Short, pithy statement of a general truth, one that condenses common experience into memorable form. Also known as adage, maxim, sententia.
-"Here's the rule for bargains: 'Do other men, for they would do you.'   That's the true business precept."
(Charles Dickens, Martin Chuzzlewit)
-"An influence ceases when the person receiving it becomes aware of it."   (Alain Resnais)
-"Time wounds all heels." (Jane Ace)
-"Try everything once except incest and folk-dancing."  (Sir Thomas Beecham)
-"When the eagles are silent, the parrots begin to jabber."  (Sir Winston Churchill)
-"One of my favorite philosophical tenets is that people will agree with you only if they already agree with you. You do not change people's minds."  (Frank Zappa)

refutation  
The part of a discourse wherein a rhetor anticipates opposing arguments and answers them.
-"There will be those who say 'Go slow.'  Don't upset the status quo.  No doubt we will hear this from competitors who perceive that they have an advantage today and want regulation to protect their advantage. Or we will hear from those who are behind in the race to compete and want to slow down deployment for their own self interest. Or we will hear from those that just want to resist changing the status quo for no other reason than change brings less certainty than the status quo.  They will resist change for that reason alone.

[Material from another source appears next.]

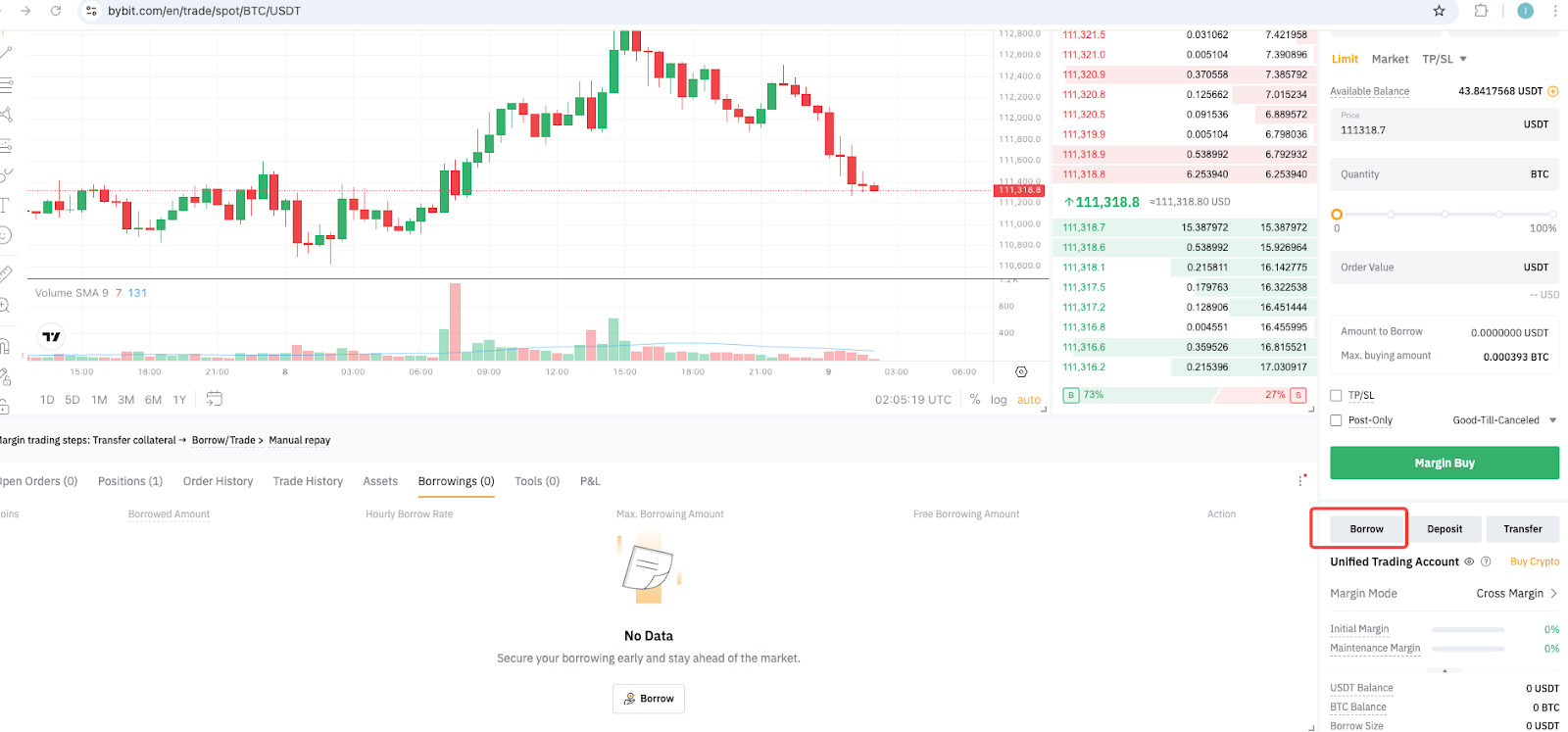Tick the Post-Only checkbox
Image resolution: width=1568 pixels, height=732 pixels.
pos(1336,420)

"So we may well hear from a whole chorus of naysayers.  And to all of them I have only one response: we cannot afford to wait.   We cannot afford to let the homes and schools and businesses throughout America wait.  Not when we have seen the future.  We have seen what high capacity broadband can do for education and for our economy.  We must act today to create an environment where all competitors have a fair shot at bringing high capacity bandwidth to consumers -- especially residential consumers. And especially residential consumers in rural and underserved areas."
(William E. Kennard, Chairman of the FCC, 27 July 1998)

rhetor   
Greek term for "orator."  Anyone who composes discourse that is intended to affect community thinking about events.